The law, actually signed in late May, requires coaches to take online classes about the warning signs and symptoms of concussions each year. It also requires a medical examination and approval before young athletes can return to the field.
Kayla Meyer of New Prague — who was one of at least three students to testify before lawmakers about the effects that mismanaged concussions can have on student athletes — attended the ceremony with her family.
“That’s terrific that you’re so persuasive,” Dayton said. “Maybe I should take some lessons from you.”
After receiving two hockey-related head injuries, Meyer started experiencing headaches, light sensitivity and neurological problems, according to the Star Tribune.
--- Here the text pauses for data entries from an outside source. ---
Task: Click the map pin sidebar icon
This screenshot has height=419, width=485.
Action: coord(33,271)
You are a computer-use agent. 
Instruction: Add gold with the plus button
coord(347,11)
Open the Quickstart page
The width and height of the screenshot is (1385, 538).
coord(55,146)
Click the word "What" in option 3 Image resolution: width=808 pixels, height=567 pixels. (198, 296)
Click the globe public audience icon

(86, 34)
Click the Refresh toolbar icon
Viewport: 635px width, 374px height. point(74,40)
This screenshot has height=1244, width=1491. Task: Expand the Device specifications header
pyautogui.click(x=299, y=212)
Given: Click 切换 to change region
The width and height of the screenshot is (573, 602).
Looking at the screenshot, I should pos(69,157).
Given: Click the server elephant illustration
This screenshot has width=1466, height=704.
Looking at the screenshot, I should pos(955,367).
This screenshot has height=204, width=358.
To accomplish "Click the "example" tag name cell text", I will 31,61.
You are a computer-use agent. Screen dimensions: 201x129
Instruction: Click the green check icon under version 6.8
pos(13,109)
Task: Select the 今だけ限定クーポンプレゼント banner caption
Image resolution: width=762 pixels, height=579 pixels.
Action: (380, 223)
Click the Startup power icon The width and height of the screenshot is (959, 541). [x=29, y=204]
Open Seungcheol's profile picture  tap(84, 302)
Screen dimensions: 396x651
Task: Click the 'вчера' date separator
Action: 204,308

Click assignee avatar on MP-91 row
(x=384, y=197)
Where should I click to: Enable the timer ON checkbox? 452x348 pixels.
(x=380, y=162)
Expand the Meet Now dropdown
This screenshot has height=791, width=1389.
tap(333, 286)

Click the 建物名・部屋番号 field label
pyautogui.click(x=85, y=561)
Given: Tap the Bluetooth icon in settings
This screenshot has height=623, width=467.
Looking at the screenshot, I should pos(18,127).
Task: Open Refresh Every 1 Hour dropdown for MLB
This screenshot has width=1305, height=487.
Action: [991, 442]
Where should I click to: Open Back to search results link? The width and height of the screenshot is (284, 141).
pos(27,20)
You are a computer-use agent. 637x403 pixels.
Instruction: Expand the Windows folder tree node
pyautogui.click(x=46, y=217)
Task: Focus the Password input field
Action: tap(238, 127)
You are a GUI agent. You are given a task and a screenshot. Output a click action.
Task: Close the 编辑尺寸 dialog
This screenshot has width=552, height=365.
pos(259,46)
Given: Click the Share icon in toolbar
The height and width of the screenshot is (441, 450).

“[Kids] need to realize that their health is more important than the game,” she said.
Rep. Rod Hamilton and Sen. Michelle Benson, the bill’s chief authors, both attended the signing ceremony and said they’re glad the new law might prevent some of the “long-lasting implications of a concussion.”
When asked how she felt to be a part of the legislative process, Meyer had a witty reply on hand.
“It’s really amazing to be here,” she said. “They didn’t include this part in the fourth-grade field trip.”